Key Contributions and Results

• Decoherence-Free Subspaces in the Bulk (Stroboscopic Noise):
  The study reveals that when noise is constant within a Floquet period (stroboscopic noise), the bulk dynamics exhibits decoherence-free momentum subspaces. Specifically, for momenta satisfying $k = \phi + (2p + 1)\pi$ (where $\phi$ is the phase modulation and $p \in \mathbb{Z}$), the noise-induced terms in the master equation vanish. Consequently, wavepackets with these specific momenta remain immune to temporal noise fluctuations. This is a non-perturbative effect; perturbative expansions to second order would miss the specific noise processes responsible for these subspaces.

• Destruction of Coherence by Random Noise:
  In contrast, when the noise is fully random within the Floquet period (changing at every step), the decoherence-free subspaces disappear.
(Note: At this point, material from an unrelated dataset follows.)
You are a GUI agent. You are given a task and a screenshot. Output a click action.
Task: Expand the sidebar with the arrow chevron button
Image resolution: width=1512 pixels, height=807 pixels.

The master equation shows that the noise modifies the free evolution term at every step, leading to the rapid destruction of coherence and the loss of interference patterns within a few time steps.

• Decoherence of Topological Edge States:
  The authors find that topological edge states are not protected by decoherence-free subspaces, regardless of whether the noise is stroboscopic or random. The edge state population decays over time.

  • For stroboscopic noise, the decay is initially exponential but transitions to a polynomial decay at longer times. This slowing down is attributed to the dynamics of localized modes in the bulk flat bands, which feed back into the edge state.
  • This behavior contrasts with dispersive bulk bands, where edge state decay remains predominantly exponential.

• Experimental Verification:
  The experimental results confirm the theoretical predictions.

  • In the noiseless case, clear spatiotemporal interference fringes are observed.
  • Under random noise, these fringes are fully destroyed, and the signal decays rapidly.
  • Under stroboscopic noise, interference patterns persist longer, and momentum-resolved measurements show inhomogeneous broadening: minimal broadening near the decoherence-free momenta ($k = \pm \pi$) and maximal broadening at other momenta ($k=0$).
  • Edge state experiments demonstrate the predicted decay dynamics, with the return probability showing an initial exponential drop followed by a slower, polynomial decay consistent with the influence of bulk flat bands.

Significance and Claims
The paper claims that the identification of controllable decoherence-free subspaces in momentum space offers a mechanism to manipulate and filter information in noisy quantum walk architectures. The authors emphasize that their non-perturbative master equation is crucial for correctly predicting these dynamics, as standard perturbative approaches fail to capture the specific noise-induced processes that preserve coherence in certain subspaces.

The work suggests that these findings are directly relevant for architectures based on cascades of unitary operators (such as time-multiplexed fiber loops) where noise may occur on timescales longer than the Floquet period. The ability to engineer noise to protect specific momentum components could be beneficial for building robust registers and simulating open quantum systems with enhanced resilience to temporal noise. The authors maintain a modest scope, noting that while their experiments are classical, the results apply to quantum communications and photonic quantum information processing, without proposing specific new applications beyond these general domains.